> _Task_: Locate all lines in the data below that hold "will" and show them.

[Items listed in a dataset]
··········

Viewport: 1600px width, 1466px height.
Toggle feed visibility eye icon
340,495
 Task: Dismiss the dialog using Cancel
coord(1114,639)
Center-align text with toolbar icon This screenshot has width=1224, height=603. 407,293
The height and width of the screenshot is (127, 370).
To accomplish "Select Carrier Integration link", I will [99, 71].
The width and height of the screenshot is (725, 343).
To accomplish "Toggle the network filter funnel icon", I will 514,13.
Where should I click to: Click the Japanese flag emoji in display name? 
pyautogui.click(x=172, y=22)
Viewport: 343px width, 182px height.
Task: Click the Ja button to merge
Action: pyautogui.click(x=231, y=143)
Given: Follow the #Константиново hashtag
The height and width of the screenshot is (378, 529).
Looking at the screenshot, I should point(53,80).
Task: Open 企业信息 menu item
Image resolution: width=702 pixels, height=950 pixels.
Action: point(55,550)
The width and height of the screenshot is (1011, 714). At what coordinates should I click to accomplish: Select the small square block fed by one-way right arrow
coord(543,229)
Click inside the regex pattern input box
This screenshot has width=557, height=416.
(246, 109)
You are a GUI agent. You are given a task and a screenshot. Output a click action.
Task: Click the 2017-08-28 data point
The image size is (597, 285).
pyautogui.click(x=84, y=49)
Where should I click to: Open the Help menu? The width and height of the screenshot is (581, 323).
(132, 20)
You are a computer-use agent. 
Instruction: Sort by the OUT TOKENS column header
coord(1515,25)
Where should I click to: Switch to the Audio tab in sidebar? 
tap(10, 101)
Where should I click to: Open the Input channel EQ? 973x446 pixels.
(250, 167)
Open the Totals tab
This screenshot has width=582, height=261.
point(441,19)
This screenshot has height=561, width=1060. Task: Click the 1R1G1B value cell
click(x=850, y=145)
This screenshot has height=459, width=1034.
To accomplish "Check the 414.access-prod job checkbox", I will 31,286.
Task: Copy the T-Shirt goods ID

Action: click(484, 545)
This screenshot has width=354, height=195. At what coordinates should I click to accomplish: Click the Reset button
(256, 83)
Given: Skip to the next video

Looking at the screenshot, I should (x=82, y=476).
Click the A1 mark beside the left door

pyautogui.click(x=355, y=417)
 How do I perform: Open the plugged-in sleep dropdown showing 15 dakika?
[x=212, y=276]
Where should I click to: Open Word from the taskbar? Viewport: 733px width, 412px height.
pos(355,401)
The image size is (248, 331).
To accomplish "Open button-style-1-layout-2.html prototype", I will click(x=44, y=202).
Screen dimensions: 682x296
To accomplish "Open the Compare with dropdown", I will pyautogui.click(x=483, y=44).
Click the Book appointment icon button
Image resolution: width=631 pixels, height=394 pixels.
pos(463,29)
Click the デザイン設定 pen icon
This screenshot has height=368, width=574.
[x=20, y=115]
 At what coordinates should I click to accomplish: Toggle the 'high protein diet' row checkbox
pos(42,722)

··········

> _The completed task_:
To accomplish "Select Carrier Integration link", I will [99, 71].
To accomplish "Toggle the network filter funnel icon", I will 514,13.
To accomplish "Check the 414.access-prod job checkbox", I will 31,286.
To accomplish "Open button-style-1-layout-2.html prototype", I will click(x=44, y=202).
To accomplish "Open the Compare with dropdown", I will pyautogui.click(x=483, y=44).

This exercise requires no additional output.